To better understand this condition, understanding the spine is essential. The spine is made up of bones known as vertebrae. In between the vertebrae are small discs referred to as the intervertebral discs. They hold the spinal bones together and hold the cartilaginous joints to help the spine move differently with flexibility. 

These discs are also filled with a fluid-like substance that helps prevent the spine from natural shock and prevent the vertebrae from constant rubbing during movement. Intervertebral discs that cannot efficiently perform will result in affected vertebrae impacting the overall spine. The spine’s curvature gives it strength and helps in the even distribution of mechanical stress.  

Major spine sections:

  • Cervical spine- this refers to the neck area, and it is formed by the first seven bones of the spine.
  • Thoracic spine- this refers to the mid-back and is formed by the twelve bones below the neck.
  • Lumbar spine- this refers to the lower back, which is formed by five bones found below the thoracic spine.
  • Sacral spine- it is formed by the five bones found under the lumbar spine.
  • Coccyx- this is the most bottom part of the spine.
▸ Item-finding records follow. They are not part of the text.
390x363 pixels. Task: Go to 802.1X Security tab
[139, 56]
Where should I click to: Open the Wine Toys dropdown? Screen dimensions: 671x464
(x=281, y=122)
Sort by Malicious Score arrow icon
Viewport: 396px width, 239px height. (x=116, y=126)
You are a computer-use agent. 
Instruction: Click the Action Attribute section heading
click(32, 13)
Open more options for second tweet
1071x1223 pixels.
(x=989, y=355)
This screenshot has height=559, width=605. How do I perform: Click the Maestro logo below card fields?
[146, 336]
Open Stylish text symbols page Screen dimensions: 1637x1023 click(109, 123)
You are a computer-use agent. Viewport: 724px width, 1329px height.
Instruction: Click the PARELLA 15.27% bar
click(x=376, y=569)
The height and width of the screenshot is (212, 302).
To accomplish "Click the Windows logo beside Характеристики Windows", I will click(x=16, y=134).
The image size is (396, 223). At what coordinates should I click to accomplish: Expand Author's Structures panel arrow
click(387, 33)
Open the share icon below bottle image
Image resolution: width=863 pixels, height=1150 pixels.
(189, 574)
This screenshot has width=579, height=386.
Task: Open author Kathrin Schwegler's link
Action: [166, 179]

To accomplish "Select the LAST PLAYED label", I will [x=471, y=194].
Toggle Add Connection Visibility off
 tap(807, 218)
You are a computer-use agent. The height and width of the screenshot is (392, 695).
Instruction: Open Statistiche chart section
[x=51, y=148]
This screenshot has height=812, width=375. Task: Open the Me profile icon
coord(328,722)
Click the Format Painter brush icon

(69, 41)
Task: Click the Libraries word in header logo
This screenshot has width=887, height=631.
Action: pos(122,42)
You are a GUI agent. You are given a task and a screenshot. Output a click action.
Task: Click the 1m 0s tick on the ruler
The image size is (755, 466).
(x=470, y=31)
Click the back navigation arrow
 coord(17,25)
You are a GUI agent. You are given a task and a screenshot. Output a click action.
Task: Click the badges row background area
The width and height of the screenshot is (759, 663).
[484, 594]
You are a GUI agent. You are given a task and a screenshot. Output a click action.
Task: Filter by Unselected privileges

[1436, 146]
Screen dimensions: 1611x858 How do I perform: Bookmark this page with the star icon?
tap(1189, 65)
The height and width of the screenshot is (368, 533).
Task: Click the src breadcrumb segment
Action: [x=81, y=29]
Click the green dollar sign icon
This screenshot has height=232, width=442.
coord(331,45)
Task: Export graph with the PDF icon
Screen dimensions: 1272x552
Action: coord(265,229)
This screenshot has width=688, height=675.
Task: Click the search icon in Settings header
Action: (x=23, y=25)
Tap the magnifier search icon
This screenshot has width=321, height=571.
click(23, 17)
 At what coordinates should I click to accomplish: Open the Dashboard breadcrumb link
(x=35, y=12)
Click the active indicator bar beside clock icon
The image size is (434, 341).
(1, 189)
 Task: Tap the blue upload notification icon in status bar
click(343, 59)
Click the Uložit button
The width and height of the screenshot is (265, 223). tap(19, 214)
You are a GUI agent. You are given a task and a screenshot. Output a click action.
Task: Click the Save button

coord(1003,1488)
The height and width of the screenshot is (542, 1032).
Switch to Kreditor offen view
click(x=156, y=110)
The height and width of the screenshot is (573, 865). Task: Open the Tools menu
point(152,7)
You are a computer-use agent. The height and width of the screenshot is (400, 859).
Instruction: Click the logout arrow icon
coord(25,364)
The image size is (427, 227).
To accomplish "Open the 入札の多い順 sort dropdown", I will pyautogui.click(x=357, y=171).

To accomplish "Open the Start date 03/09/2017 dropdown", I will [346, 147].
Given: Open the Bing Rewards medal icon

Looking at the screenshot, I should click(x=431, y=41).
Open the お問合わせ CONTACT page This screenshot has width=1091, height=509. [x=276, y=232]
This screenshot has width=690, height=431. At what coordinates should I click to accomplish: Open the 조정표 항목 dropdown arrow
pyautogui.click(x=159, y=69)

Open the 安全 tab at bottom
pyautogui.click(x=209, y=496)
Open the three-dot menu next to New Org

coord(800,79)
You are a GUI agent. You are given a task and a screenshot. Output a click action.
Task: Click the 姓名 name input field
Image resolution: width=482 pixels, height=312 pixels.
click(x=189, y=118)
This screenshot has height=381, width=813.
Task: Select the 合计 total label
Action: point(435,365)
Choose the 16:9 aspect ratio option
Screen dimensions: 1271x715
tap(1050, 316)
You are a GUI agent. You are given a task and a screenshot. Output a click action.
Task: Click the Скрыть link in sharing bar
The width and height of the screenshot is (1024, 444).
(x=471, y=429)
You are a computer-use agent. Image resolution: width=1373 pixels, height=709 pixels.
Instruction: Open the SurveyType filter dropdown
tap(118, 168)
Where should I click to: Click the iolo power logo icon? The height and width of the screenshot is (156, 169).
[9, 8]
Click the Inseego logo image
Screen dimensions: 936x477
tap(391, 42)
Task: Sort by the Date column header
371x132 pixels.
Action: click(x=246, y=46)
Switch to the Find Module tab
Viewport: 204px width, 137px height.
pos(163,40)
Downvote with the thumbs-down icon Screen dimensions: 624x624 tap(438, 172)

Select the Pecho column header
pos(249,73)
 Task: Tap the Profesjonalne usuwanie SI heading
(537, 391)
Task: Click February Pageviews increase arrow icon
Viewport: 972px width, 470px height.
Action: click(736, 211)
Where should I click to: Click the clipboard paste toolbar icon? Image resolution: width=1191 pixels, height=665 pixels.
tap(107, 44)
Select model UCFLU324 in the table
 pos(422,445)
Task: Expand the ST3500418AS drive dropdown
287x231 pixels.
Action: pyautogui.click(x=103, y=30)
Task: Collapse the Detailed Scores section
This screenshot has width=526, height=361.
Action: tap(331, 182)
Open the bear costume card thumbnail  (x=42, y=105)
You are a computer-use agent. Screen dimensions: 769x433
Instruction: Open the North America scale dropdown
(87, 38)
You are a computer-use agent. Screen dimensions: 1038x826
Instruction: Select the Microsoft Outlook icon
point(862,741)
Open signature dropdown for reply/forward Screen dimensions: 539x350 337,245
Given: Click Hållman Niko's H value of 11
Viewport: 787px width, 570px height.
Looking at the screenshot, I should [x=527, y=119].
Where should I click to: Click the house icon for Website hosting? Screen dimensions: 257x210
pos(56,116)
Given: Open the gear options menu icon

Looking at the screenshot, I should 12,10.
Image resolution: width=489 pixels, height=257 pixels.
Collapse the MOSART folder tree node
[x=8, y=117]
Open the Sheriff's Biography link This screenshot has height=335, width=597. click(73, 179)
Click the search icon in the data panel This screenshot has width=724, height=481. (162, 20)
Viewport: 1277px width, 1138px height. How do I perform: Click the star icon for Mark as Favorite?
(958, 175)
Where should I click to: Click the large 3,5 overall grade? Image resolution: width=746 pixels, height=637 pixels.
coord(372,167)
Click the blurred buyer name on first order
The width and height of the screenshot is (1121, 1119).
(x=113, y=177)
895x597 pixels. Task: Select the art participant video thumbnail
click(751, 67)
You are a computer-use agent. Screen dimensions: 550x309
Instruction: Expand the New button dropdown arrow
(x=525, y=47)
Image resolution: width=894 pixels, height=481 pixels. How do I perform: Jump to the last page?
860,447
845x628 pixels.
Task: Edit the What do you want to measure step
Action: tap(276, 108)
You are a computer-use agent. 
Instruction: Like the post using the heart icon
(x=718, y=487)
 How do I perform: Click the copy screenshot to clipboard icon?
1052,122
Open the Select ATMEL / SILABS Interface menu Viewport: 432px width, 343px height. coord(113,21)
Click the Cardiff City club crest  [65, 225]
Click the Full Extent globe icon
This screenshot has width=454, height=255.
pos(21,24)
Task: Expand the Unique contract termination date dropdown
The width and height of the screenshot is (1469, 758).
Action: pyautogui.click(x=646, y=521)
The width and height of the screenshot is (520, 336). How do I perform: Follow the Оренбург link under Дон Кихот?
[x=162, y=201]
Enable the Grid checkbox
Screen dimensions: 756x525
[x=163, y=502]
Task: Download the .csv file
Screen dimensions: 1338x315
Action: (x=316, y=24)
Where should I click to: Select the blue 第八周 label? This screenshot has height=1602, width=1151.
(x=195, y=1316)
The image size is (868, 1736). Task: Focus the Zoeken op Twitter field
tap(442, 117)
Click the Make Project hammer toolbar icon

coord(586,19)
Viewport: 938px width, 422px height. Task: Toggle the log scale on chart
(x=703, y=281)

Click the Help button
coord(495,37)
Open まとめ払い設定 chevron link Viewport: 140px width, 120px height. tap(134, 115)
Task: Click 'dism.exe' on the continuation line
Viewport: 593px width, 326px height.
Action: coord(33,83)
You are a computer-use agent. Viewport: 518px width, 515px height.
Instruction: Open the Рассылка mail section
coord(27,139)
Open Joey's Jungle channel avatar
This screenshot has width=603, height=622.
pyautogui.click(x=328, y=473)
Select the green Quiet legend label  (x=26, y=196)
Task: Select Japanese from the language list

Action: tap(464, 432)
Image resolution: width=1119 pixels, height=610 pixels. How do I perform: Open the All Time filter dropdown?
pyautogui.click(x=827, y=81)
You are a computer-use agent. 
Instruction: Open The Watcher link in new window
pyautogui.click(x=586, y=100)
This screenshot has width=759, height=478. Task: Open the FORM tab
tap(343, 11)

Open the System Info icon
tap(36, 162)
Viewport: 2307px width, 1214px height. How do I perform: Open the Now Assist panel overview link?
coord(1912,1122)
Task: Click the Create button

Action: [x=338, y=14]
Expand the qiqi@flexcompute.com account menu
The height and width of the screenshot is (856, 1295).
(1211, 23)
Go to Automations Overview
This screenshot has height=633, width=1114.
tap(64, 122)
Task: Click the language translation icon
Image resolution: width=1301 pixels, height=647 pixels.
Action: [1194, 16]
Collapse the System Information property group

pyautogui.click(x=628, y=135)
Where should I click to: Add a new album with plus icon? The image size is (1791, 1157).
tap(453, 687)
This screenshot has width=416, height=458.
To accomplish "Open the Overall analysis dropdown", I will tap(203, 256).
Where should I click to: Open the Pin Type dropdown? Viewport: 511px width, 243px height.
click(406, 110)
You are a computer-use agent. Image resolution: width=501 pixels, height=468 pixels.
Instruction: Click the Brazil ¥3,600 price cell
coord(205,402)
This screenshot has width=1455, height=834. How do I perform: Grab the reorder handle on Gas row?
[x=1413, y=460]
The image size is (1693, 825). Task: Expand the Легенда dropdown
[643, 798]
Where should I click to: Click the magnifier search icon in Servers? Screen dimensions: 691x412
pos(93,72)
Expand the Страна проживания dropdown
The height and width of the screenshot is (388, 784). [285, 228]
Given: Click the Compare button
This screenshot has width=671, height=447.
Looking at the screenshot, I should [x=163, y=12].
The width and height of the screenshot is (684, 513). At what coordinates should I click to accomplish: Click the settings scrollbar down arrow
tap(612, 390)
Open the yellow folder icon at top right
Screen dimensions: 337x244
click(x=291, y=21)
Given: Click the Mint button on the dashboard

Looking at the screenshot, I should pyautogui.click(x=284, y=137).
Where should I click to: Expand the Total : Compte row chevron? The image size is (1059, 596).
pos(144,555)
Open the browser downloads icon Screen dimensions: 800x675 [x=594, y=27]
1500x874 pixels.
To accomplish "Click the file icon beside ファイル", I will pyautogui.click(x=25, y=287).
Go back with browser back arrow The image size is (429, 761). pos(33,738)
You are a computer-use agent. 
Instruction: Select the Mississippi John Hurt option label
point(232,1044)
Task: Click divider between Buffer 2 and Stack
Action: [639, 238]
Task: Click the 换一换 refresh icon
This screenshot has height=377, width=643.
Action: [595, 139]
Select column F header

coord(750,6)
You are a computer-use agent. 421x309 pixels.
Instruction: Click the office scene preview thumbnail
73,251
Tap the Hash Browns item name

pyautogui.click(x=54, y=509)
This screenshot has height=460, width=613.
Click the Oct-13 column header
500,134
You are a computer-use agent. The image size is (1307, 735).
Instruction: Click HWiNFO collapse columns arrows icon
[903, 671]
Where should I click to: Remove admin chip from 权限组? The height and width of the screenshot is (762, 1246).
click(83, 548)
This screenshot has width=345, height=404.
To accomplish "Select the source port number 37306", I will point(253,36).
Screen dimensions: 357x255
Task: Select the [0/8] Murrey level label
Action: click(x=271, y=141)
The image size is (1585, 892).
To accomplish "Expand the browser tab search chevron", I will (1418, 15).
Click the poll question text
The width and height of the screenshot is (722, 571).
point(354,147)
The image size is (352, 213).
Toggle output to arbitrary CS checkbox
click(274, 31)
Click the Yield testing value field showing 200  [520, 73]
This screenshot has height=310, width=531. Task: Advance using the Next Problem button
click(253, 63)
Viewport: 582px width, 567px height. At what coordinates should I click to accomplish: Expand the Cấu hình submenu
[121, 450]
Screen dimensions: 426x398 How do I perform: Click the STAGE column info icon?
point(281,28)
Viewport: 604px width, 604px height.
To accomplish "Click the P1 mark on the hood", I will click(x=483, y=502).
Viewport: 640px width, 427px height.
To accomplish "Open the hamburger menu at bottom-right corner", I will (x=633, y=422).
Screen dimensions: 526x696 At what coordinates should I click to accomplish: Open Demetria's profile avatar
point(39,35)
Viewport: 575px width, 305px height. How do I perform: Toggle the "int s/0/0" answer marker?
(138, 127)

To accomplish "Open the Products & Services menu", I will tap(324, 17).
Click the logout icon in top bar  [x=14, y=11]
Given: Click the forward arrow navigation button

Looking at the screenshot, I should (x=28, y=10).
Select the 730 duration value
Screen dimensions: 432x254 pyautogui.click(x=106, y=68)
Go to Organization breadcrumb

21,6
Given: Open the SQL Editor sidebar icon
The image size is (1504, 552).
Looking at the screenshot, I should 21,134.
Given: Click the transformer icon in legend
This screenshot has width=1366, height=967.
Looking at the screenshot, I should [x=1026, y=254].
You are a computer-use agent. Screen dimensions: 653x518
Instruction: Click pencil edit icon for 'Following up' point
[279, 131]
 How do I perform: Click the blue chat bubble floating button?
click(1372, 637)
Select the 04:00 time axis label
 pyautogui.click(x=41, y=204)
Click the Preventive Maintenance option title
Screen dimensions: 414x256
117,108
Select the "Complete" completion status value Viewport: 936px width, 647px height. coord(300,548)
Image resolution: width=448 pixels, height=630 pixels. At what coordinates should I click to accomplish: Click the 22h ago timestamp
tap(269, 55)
It is made up of four bones that support the pelvic floor.
parts of human spine

Final thoughts

Disc desiccation is a common and normal condition that naturally occurs as one ages. Mainly, it causes pain along the spine, which may also be radiated to other parts. For an accurate diagnosis, it is essential to have a doctor’s consultation. You can be presented with the best treatment options. Additionally, taking precautions and any necessary lifestyle adjustments to prevent the occurrence in earlier life and prevent worsened pain for those with the condition is crucial.